> [DATASET CONTENT]:
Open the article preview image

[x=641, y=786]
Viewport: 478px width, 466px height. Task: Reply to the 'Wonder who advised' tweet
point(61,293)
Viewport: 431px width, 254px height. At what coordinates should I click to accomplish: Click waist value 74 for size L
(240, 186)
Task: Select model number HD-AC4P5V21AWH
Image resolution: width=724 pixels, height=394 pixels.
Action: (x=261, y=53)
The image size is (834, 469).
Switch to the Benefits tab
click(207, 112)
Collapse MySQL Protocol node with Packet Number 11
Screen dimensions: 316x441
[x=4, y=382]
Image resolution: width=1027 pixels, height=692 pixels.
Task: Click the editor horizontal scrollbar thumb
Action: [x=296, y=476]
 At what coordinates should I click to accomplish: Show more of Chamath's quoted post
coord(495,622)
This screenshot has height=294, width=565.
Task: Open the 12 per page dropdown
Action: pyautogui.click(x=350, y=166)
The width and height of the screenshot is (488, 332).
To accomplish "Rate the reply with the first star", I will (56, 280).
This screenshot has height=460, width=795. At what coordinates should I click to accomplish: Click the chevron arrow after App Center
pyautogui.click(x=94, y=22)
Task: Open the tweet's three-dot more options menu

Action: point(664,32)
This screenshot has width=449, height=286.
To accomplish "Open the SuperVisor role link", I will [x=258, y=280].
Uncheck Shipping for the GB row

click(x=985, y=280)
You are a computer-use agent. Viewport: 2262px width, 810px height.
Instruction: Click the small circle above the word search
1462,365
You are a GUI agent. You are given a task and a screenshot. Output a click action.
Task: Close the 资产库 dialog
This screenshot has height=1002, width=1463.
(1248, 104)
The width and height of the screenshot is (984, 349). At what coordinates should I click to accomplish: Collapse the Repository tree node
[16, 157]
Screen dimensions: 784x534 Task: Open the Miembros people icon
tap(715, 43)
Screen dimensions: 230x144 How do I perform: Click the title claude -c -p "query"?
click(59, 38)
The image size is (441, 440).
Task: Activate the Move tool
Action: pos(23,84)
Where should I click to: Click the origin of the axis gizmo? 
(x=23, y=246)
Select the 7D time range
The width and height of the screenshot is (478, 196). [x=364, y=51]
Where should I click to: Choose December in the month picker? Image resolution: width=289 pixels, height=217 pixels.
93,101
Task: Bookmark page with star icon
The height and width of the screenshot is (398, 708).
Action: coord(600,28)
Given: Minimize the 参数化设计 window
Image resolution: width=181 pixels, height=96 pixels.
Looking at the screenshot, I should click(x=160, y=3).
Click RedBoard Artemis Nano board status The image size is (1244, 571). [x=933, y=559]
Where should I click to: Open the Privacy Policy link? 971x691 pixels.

> [WHAT THE TASK REQUIRES]: Can you give all of the lines above as a numbered list, leaving out the blank ones?

> [SOLUTION FOR THIS TASK]:
1. Open the article preview image
2. [x=641, y=786]
3. Viewport: 478px width, 466px height. Task: Reply to the 'Wonder who advised' tweet
4. point(61,293)
5. Viewport: 431px width, 254px height. At what coordinates should I click to accomplish: Click waist value 74 for size L
6. (240, 186)
7. Task: Select model number HD-AC4P5V21AWH
8. Image resolution: width=724 pixels, height=394 pixels.
9. Action: (x=261, y=53)
10. The image size is (834, 469).
11. Switch to the Benefits tab
12. click(207, 112)
13. Collapse MySQL Protocol node with Packet Number 11
14. Screen dimensions: 316x441
15. [x=4, y=382]
16. Image resolution: width=1027 pixels, height=692 pixels.
17. Task: Click the editor horizontal scrollbar thumb
18. Action: [x=296, y=476]
19.  At what coordinates should I click to accomplish: Show more of Chamath's quoted post
20. coord(495,622)
21. This screenshot has height=294, width=565.
22. Task: Open the 12 per page dropdown
23. Action: pyautogui.click(x=350, y=166)
24. The width and height of the screenshot is (488, 332).
25. To accomplish "Rate the reply with the first star", I will (56, 280).
26. This screenshot has height=460, width=795. At what coordinates should I click to accomplish: Click the chevron arrow after App Center
27. pyautogui.click(x=94, y=22)
28. Task: Open the tweet's three-dot more options menu
29. Action: point(664,32)
30. This screenshot has width=449, height=286.
31. To accomplish "Open the SuperVisor role link", I will [x=258, y=280].
32. Uncheck Shipping for the GB row
33. click(x=985, y=280)
34. You are a computer-use agent. Viewport: 2262px width, 810px height.
35. Instruction: Click the small circle above the word search
36. 1462,365
37. You are a GUI agent. You are given a task and a screenshot. Output a click action.
38. Task: Close the 资产库 dialog
39. This screenshot has height=1002, width=1463.
40. (1248, 104)
41. The width and height of the screenshot is (984, 349). At what coordinates should I click to accomplish: Collapse the Repository tree node
42. [16, 157]
43. Screen dimensions: 784x534 Task: Open the Miembros people icon
44. tap(715, 43)
45. Screen dimensions: 230x144 How do I perform: Click the title claude -c -p "query"?
46. click(59, 38)
47. The image size is (441, 440).
48. Task: Activate the Move tool
49. Action: pos(23,84)
50. Where should I click to: Click the origin of the axis gizmo? 
51. (x=23, y=246)
52. Select the 7D time range
53. The width and height of the screenshot is (478, 196). [x=364, y=51]
54. Where should I click to: Choose December in the month picker? Image resolution: width=289 pixels, height=217 pixels.
55. 93,101
56. Task: Bookmark page with star icon
57. The height and width of the screenshot is (398, 708).
58. Action: coord(600,28)
59. Given: Minimize the 参数化设计 window
60. Image resolution: width=181 pixels, height=96 pixels.
61. Looking at the screenshot, I should click(x=160, y=3).
62. Click RedBoard Artemis Nano board status The image size is (1244, 571). [x=933, y=559]
63. Where should I click to: Open the Privacy Policy link? 971x691 pixels.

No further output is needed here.